Segment Start: DATA FOR THIS TASK
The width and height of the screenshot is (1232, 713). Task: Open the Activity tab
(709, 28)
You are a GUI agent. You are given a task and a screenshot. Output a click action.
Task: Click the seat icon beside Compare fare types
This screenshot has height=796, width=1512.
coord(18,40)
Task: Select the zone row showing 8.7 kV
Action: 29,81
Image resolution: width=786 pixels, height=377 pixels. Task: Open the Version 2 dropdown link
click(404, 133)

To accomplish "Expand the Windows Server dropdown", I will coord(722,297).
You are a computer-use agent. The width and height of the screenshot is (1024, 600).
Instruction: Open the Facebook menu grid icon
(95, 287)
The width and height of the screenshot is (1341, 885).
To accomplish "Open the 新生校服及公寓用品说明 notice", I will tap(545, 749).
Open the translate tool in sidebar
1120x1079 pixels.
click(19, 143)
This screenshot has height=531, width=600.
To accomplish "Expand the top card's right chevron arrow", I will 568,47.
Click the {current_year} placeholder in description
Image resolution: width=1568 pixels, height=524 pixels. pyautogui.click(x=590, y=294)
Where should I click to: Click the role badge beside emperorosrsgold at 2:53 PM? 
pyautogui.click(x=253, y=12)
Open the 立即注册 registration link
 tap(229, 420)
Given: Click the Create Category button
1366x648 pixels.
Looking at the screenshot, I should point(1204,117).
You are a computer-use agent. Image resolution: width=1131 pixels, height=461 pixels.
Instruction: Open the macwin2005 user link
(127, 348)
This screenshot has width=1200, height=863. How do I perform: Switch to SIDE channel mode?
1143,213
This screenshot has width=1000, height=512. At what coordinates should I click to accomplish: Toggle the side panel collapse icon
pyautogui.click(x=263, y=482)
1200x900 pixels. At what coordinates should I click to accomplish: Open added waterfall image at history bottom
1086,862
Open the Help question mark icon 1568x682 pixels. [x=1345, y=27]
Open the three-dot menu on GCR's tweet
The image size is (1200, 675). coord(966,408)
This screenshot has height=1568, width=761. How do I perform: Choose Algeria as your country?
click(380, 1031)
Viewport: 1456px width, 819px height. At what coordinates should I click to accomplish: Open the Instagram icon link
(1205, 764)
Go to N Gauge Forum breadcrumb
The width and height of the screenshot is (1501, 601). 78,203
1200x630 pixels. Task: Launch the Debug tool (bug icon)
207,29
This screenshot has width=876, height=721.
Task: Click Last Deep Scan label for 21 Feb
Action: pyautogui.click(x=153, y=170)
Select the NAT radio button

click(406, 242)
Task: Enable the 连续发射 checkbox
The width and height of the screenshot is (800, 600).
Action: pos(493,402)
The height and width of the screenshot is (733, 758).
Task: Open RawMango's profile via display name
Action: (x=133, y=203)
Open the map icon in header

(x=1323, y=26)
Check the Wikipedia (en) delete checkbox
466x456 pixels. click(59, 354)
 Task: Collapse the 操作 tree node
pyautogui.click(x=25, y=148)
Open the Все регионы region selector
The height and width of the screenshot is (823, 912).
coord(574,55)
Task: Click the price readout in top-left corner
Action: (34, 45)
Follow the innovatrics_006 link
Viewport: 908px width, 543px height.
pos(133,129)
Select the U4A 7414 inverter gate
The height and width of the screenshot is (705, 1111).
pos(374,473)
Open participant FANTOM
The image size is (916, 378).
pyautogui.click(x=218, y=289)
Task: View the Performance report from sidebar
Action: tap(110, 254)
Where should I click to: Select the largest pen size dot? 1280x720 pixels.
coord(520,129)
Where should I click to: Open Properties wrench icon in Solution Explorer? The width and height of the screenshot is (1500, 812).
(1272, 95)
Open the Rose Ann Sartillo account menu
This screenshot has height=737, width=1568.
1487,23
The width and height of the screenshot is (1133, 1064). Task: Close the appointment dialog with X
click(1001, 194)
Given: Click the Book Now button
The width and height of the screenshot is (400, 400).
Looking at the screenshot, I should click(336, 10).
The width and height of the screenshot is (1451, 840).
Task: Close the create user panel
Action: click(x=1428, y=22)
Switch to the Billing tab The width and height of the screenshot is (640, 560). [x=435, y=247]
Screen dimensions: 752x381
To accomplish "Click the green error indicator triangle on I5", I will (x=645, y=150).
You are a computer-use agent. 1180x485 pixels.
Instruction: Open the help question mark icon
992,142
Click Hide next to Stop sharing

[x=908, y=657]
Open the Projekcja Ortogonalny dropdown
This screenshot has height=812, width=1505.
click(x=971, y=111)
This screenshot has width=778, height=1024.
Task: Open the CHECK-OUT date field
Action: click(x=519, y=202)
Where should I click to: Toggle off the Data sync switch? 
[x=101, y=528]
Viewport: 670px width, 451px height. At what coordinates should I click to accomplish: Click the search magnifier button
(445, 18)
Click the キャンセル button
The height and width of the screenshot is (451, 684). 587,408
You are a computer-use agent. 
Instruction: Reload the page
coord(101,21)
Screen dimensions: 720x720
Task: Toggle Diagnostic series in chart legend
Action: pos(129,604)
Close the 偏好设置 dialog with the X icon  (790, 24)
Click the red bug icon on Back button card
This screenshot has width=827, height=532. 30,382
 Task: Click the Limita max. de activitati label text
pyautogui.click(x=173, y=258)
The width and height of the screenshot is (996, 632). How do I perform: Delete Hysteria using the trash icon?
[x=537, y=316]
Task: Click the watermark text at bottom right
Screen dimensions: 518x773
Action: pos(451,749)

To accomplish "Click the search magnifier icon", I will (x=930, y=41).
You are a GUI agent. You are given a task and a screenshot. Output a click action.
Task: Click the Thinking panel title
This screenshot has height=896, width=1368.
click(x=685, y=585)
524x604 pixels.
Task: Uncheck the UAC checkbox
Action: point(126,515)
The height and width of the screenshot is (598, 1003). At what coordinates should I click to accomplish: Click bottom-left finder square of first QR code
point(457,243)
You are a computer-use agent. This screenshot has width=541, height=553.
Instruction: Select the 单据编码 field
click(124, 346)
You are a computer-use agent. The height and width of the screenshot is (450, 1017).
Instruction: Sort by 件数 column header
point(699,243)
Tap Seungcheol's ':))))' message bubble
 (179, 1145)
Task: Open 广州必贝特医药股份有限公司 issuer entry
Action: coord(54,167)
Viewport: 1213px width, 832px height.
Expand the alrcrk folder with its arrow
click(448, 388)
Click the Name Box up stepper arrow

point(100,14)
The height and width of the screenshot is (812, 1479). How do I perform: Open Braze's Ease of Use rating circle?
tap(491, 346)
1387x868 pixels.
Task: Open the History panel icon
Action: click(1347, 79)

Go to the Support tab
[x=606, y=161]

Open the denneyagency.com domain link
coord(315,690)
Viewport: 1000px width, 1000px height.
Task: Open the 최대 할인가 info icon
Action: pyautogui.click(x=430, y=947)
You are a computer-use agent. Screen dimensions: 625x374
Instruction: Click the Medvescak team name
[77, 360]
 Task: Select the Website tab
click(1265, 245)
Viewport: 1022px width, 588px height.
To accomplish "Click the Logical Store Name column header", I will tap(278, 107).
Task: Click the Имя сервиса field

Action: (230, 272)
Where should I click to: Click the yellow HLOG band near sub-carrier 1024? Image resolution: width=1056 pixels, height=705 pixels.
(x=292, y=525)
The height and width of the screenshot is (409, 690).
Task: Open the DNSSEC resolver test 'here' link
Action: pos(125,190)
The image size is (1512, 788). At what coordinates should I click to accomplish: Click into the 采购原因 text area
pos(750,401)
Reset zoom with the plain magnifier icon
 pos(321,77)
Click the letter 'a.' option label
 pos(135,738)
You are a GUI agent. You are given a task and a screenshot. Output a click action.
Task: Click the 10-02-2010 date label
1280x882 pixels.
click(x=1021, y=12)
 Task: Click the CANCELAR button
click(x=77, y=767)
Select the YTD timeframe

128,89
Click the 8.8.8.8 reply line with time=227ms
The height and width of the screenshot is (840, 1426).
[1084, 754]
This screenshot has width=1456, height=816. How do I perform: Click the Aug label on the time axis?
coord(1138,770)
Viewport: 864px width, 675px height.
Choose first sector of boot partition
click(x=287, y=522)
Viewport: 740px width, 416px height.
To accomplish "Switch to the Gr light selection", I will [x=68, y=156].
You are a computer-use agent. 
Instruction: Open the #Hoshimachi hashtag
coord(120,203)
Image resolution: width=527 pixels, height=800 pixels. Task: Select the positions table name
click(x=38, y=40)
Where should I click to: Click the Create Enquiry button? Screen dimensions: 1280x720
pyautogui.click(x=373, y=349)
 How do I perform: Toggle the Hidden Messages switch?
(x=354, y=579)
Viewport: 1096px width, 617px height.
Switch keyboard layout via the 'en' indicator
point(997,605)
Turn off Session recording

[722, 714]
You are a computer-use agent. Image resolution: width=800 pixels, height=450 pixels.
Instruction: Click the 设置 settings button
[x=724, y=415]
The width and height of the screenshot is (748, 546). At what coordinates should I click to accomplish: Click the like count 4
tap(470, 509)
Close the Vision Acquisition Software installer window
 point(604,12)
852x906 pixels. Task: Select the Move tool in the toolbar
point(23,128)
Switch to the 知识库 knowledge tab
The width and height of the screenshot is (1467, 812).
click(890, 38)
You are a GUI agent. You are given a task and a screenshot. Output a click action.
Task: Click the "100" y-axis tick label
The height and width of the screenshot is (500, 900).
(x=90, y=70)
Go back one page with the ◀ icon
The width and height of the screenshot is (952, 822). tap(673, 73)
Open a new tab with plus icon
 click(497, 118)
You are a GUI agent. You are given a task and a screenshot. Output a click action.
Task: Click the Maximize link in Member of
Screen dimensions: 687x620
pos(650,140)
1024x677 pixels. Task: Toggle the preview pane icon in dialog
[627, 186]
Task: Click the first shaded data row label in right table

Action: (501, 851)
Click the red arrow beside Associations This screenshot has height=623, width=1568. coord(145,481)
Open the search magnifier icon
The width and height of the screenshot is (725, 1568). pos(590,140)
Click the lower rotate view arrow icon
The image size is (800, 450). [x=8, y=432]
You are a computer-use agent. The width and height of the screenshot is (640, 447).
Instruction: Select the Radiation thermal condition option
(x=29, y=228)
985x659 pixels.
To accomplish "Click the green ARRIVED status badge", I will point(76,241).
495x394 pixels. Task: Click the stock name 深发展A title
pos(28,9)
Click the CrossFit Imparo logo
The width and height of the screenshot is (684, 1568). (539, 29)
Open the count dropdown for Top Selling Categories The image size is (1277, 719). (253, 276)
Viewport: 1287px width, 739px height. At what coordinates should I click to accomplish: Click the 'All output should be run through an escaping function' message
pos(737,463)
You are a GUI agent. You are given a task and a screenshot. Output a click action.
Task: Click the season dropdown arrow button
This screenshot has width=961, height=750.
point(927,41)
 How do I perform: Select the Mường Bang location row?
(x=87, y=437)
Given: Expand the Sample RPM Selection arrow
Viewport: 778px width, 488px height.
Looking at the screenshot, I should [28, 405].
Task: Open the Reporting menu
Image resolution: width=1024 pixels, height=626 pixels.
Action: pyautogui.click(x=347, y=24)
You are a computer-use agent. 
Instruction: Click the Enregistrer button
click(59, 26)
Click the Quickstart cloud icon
Segment End: DATA FOR THIS TASK
▶ _TASK TO CARRY OUT_
Please filter the entries for the word "will" and copy the lines that have it.

▶ _REPLY_
To accomplish "Expand the Windows Server dropdown", I will coord(722,297).
To accomplish "Open the 新生校服及公寓用品说明 notice", I will tap(545, 749).
To accomplish "Expand the top card's right chevron arrow", I will 568,47.
To accomplish "Click the green error indicator triangle on I5", I will (x=645, y=150).
To accomplish "Click the search magnifier icon", I will (x=930, y=41).
To accomplish "Click the Logical Store Name column header", I will tap(278, 107).
To accomplish "Switch to the Gr light selection", I will [x=68, y=156].
To accomplish "Click the green ARRIVED status badge", I will point(76,241).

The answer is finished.